Já no período apostólico, em que os Apóstolos viviam e agiam, falsificadores da verdadeira doutrina (cf. 2Cor 2, 17) se introduziram no meio de rebanho de Nosso Senhor Jesus Cristo. Mas as tentativas de se desfigurar a mensagem evangélica aos neo-convertidos provenientes da gentilidade pela imposição de costumes e ritos do judaísmo — que tinham perdido seu sentido e sua vigência —  encontraram a vigorosa reação dos apóstolos reunidos no Concílio de Jerusalém (At 15, 4-35). Posteriormente, outras falsas doutrinas continuaram a ameaçar a jovem Igreja de Cristo, nas épocas que se seguiram.

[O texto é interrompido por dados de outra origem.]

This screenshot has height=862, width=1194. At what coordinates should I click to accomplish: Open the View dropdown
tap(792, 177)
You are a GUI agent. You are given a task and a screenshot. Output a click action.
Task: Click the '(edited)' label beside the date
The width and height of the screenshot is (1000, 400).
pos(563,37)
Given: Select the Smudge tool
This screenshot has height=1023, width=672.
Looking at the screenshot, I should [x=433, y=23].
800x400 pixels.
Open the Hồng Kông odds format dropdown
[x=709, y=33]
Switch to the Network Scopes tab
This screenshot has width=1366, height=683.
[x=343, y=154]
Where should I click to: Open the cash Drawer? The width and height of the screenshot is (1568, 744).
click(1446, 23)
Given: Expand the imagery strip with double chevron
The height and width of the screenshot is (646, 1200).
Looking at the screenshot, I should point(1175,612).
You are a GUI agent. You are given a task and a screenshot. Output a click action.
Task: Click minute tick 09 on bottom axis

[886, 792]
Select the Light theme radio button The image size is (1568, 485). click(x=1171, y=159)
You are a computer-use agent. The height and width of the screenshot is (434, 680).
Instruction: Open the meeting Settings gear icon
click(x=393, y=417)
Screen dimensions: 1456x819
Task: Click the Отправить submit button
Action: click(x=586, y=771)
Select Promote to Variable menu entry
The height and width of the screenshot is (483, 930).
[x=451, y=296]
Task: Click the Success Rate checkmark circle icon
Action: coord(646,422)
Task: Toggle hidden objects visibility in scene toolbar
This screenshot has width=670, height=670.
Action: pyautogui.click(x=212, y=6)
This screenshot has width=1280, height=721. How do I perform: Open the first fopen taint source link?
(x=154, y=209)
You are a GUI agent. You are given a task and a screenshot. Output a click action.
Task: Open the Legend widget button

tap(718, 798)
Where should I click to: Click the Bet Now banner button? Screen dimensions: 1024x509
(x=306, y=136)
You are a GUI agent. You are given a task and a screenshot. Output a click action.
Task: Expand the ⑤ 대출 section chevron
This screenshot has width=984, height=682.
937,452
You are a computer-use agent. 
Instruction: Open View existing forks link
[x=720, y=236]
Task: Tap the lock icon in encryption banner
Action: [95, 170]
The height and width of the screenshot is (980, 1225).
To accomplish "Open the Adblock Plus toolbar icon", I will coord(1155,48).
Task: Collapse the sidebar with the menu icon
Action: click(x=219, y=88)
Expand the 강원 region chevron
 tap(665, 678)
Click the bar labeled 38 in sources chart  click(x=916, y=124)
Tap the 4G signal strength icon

No período subapostólico — que conheceu as testemunhas diretas daqueles que ouviram a pregação evangélica diretamente dos lábios de Jesus Cristo — e durante o transcorrer do segundo século, com efeito, novas heresias despontaram. Encontraram elas, entretanto, a fé o zelo e o amor a ortodoxia (verdade) daqueles homens valorosos, conhecidos como Padres Apostólicos, que souberam defender, valentemente, a verdadeira fé: apostólicos porque receberam o Evangelho de Cristo diretamente dos Apóstolos, e deles se poderia dizer com Santo Irineu: tinham ainda a voz dos apóstolos nos ouvidos e os seus exemplos diante dos olhos. Foram muitos dentre eles notáveis apologetas, pois se dedicavam especialmente à apologia (defesa) da  ortodoxia. Muitos deles, como São Justino Mártir, Santo Inácio de Antioquia e Santo Apolinário, discípulo este de São João Evangelista e seu sucessor na sede episcopal de Esmirna, selaram com o sangue seu testemunho de fé.